Indeed, the city and region is part of the larger cultural and culinary richness of the Southeast that has been affected by the earthquakes, including Antakya, the capital of the province of Hatay, whose history dates back to the Hellenistic, Roman, Byzantine and Ottoman periods, as well as Gaziantep, Kahramanmaraş, Malatya, Adıyaman, and areas in Syria. Estimates on the damage to these important cultural centers are still ongoing, but many of the sites hold meaning across faiths in the two countries. The Earthquakes Recovery and Reconstruction Assessment (TERRA), which was carried out by the Republic of Türkiye with support from the UN, the European Union (EU), and the World Bank, reports that more than 60 percent of the 2,863 cultural heritage structures in the region examined by experts were damaged.
The U.S. response to the earthquakes has been focused on humanitarian aid first, with nearly $235 million in humanitarian assistance provided to date and an additional $115 million in private funding pledged to help victims, as well as the establishment of a 100-bed emergency “Turn-key” field hospital by the U.S. Department of Defense in Hatay. But beyond the pressing humanitarian needs, there is also the awareness of the importance of preserving the area’s rich culture, including the intangible cultural heritage to which Chef Ebru has devoted enormous effort.
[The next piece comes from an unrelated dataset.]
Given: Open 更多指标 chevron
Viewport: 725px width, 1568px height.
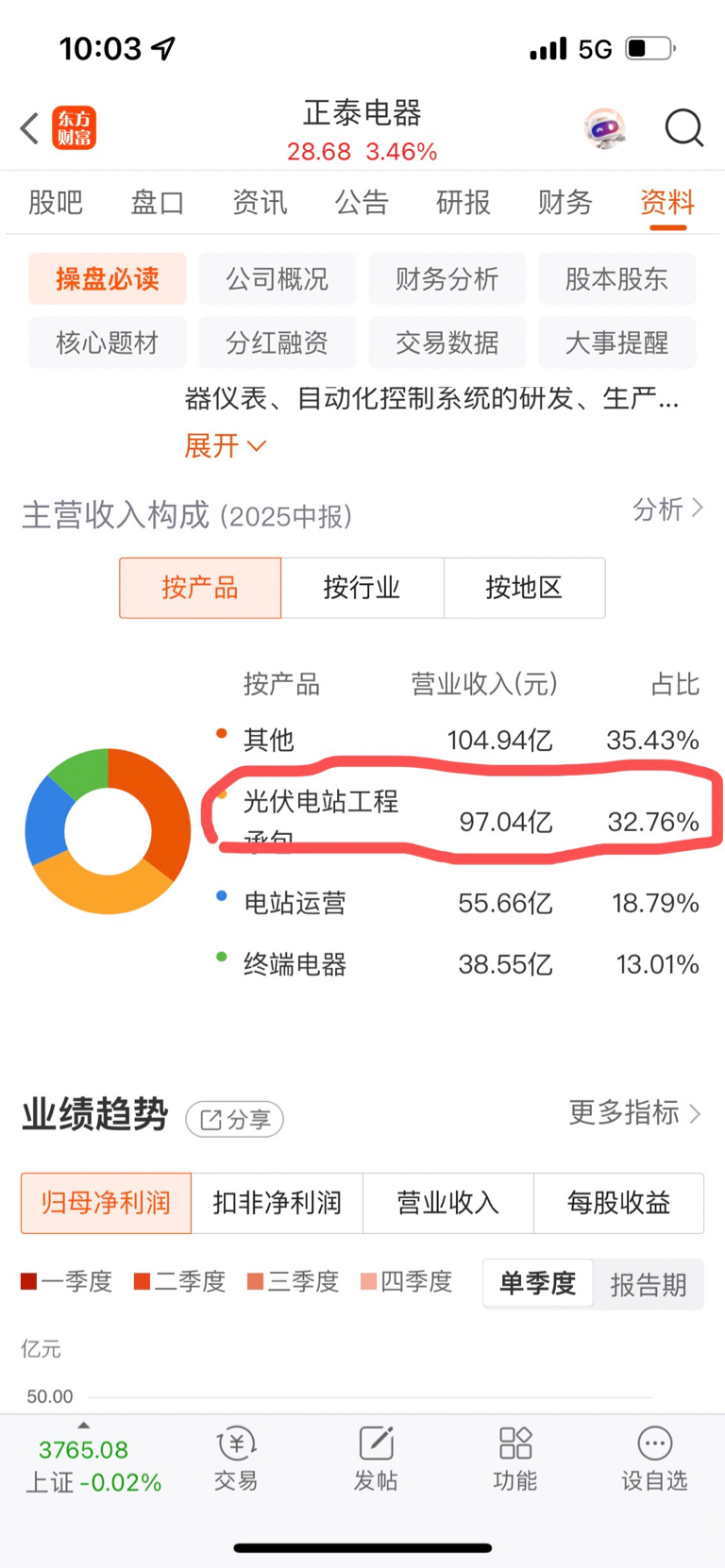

The Cultural Heritage Center (CHC) in the U.S. Department of State’s Bureau of Educational and Cultural Affairs has been tracking the damage to cultural heritage from the start and is working with regional and international partners to assist.
“Recovery of tangible and intangible cultural heritage plays a vital role in bolstering the resilience of communities following a disaster,” the office says. “We are working with partners in the region to identify opportunities to aid heritage recovery and demonstrate U.S. respect for the rich history, traditions, and diversity of the affected communities.”
CHC’s Ambassadors Fund for Cultural Preservation has supported earthquake recovery efforts following past disasters like those in Nepal (2015), Mexico (2017), and Albania (2019). International expertise developed in these and other projects will be an asset for recovery in Türkiye and Syria in the coming years.
What Happens Next
When Chef Ebru thinks about what makes Mardin and the region special, she of course goes back to the food.
“Each cuisine has its own unique flavors, stories, and rituals,” she says. “But I think it is the blending of local products and traditional methods that makes that cuisine unique. The best material to give the flavor of the cuisine is the local products of that region.”
It is that blend of local products and tradition among the people she’s been helping and the ones she’s helping now that makes her latest social project so important. She credits her IVLP exchange on “Addressing Refugee and Migration Challenges” in 2018 with giving her best practices to apply to her ongoing work on social gastronomy to projects with refugees, which no doubt is more vital today.
“This is the disaster of the century,” she says. “We have a lot of people lost. People’s lives changed overnight. We face a process that cannot be easily recovered. However, the important thing is that we learned what solidarity and nationality mean here. Despite that we are overcoming this challenging time together, as a nation.”